Though Ghosts brims with rage at the bizarre and callous act of ghosting, even Max, the spectre who breaks Nina’s heart, is portrayed with sympathy.
"I didn’t want it to be a misandrist polemic," Dolly says. "I made a decision with Max to try and get into his head more and understand his behaviour, and for Nina to reflect on what her responsibility might have been.
"The other thing that was hard with creating a character like Max is, I really wanted him to be sexy – and writing sexy characters is hard. Writing chemistry that’s believable, and that excites you and titillates you, is difficult. I now have so much more respect for the great masters of romantic comedy."
She mentions rewatching When Harry Met Sally, an old favourite, with renewed awe, and Nina and Max’s early scenes crackle with a Ephronian energy, moments of fist-chewing awkwardness switching to the oddly heightened romance of early dates, the way ‘the sexiest, most exciting, romantic, explosive feeling in the world is a matter of a few centimetres of skin being stroked for the first time in a public place.’

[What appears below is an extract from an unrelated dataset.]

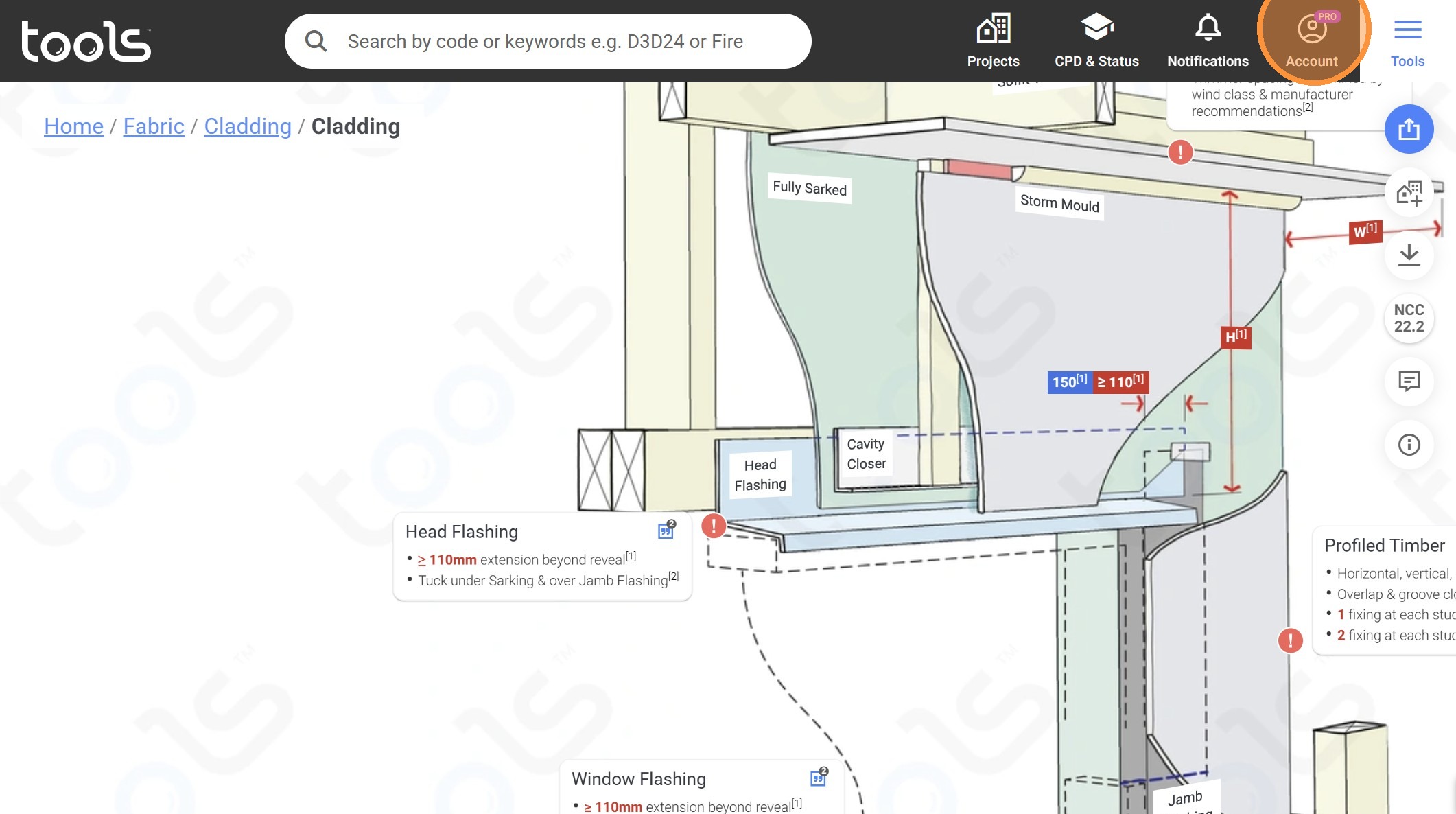The height and width of the screenshot is (814, 1456).
Task: Add detail to project icon
Action: pyautogui.click(x=1409, y=193)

There is another layer to Ghosts, that lend it many of its most affecting moments. Nina’s father, Bill, is a retired English teacher suffering from the onset of dementia. We see how the cruelty of the disease and Nina’s struggle to evolve from the role of daughter to carer impacts all other areas of her life. It is another way of contrasting how, as the personal dramas of our 20s subside, far greater challenges involving the people we love await.
"I think the big fear as you get older is that you’re going to watch your parents fade, and dementia in many ways is the actualisation of that fear," Dolly says.
"I’m fascinated with memory and how much it forms our relationships and the way we love each other. And weirdly, I think dementia teaches us a lot about identity, about what makes us who we are.
"So in a way, those two storylines [Max and Bill] running side by side, though very different, really tied those things together. Just on the most crass metaphor terms, disappearing men in her life felt like a haunting symmetry.”
For all its wry observations and moments of hope about the ways friendships and families can adapt and survive, Ghosts is by Dolly’s own estimation "quite a sad book". Above all, it seems to capture the melancholy of a very precise moment in life, the precipice of adulthood as it is experienced today. If childhood is spring, youth is summer and autumn is middle age, then Ghosts is about those first steps into the brown leaves, the way you need to duffle up against the breeze. Or as Lola might put it: learn to hold onto hope for others while they can’t do it for themselves.
Ghosts by Dolly Alderton is out now.